# Home Service-100amp to 200 amp



## backstay (Feb 3, 2011)

HOWE said:


> Hello everyone.
> 
> I live in NJ and currently have 100amo service. I need to change ny panel box as the current boox deonst have a main shut off. my question is twofold:
> 
> ...


Your profile says electrician, are you one?


----------



## papaotis (Jun 8, 2013)

me thinks , NOT


----------



## HOWE (Dec 1, 2016)

I am apprenticing under a licensed electrician and like doing osme of my own research

Thanks,

Howe


----------



## backstay (Feb 3, 2011)

HOWE said:


> I am apprenticing under a licensed electrician and like doing osme of my own research
> 
> Thanks,
> 
> Howe


Did you ask the licensed electrician? The code book has examples of load calcs. You should look at them to help you practice your trade. Two wires under a lug is usually a no no.


----------



## HOWE (Dec 1, 2016)

Yes I know but this is what was there when we moved in. Also due ot the double wores only one bus bar is live. 
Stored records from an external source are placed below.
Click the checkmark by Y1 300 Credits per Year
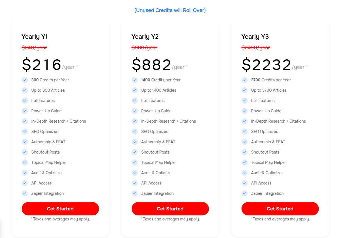Viewport: 357px width, 238px height. pyautogui.click(x=25, y=80)
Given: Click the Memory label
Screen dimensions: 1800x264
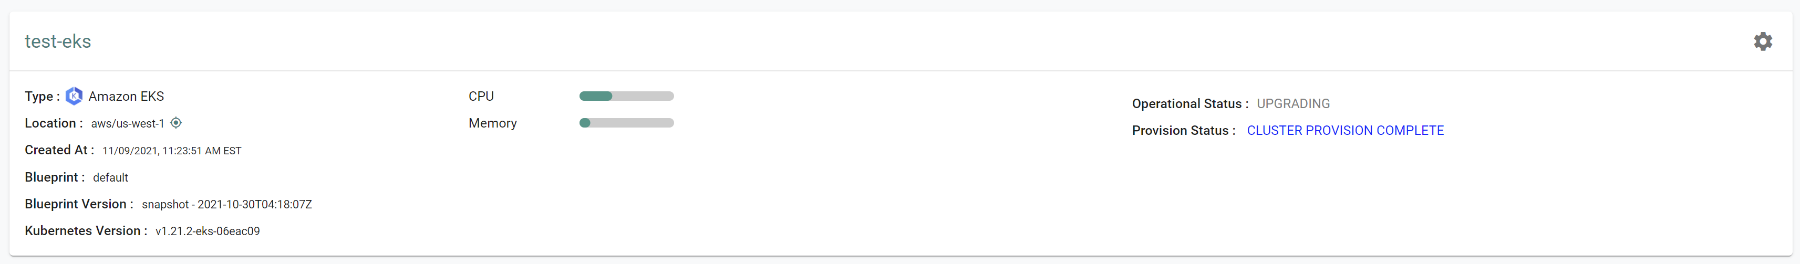Looking at the screenshot, I should point(493,123).
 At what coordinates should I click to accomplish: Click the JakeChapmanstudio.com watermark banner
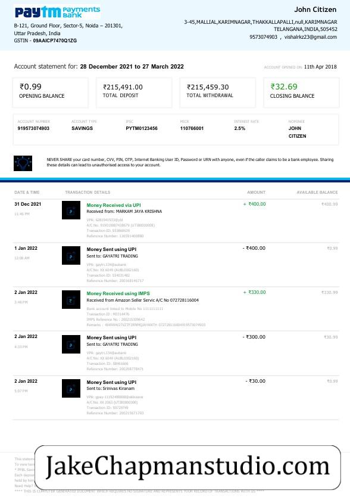click(x=188, y=467)
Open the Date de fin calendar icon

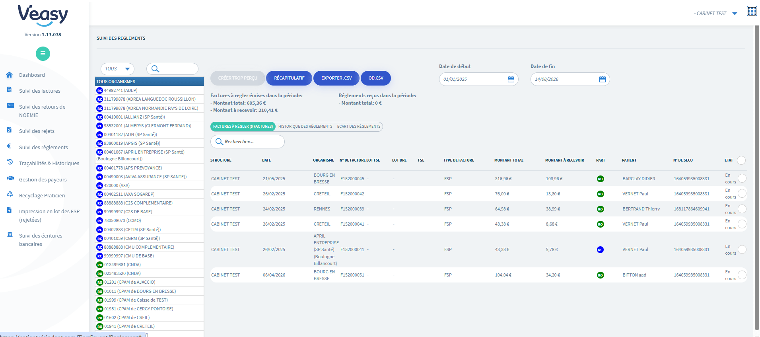click(x=603, y=79)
I will have a look, but in short are you able to assist me based on the info provided?

Thanks

Howe


----------



## papaotis (Jun 8, 2013)

what i see there is wires on 2 different breakers, not a main


----------



## HOWE (Dec 1, 2016)

its definitely two bus bars but it seems that this may not be a breaker panel rather a split bus panel. I shut both 50 mp breakers and there is still power to the main bus bars hence the 50 amp breakers aren't the shutoffs. I need a main shut off as I have a stand alone generator and during power outages I would like to back feed and with no main I can potentially kill a service man working on the power lines. so in short I wish to replace the panel with either 100 amp or 200amp and would like to know your thoughts on this. and is the current wire can handle 200amps or i need to update this?

Thanks,

Howe


----------



## 99cents (Aug 20, 2012)

If you're an apprentice, you started yesterday. Don't do this. You will hurt yourself.


----------



## HOWE (Dec 1, 2016)

general question. Can i install a 200amp panel box with 100 amp service and place a 100 amp main disconnect breaker in the panel box for now. When I upgrade I will replace the 100 amp breaker to 200amp?

Thanks,

Howe


----------



## telsa (May 22, 2015)

This is not a DIY site.

You are asking DIY questions -- not apprentice questions.


----------



## HackWork (Oct 2, 2009)

HOWE, give me your address, I have some free time tomorrow. I will give you a service upgrade for $2,400 plus permit. A portable generator connect normally costs $700, but I will bundle it with the service for $500. Since you are an electrician, I will let you watch and I will give you as many tips and tricks as I can. 33% deposit, sign on the dotted line.


----------



## HOWE (Dec 1, 2016)

wow you guys are rough

True I am when I am not working I am working on updating my house....and the guy I work for doesn't like questions (did me a favor alowing me to join him) that's why I joined...I may sound stupid at times but didn't we all start out with minimal knowledge?

Thanks,

Howe


----------



## HOWE (Dec 1, 2016)

Hackwork

I appreciate the offer but if I had the money I would have hired someone already

What would you charge me to show me hoe to do it? I but supplies and I pay y ou a fee to assist?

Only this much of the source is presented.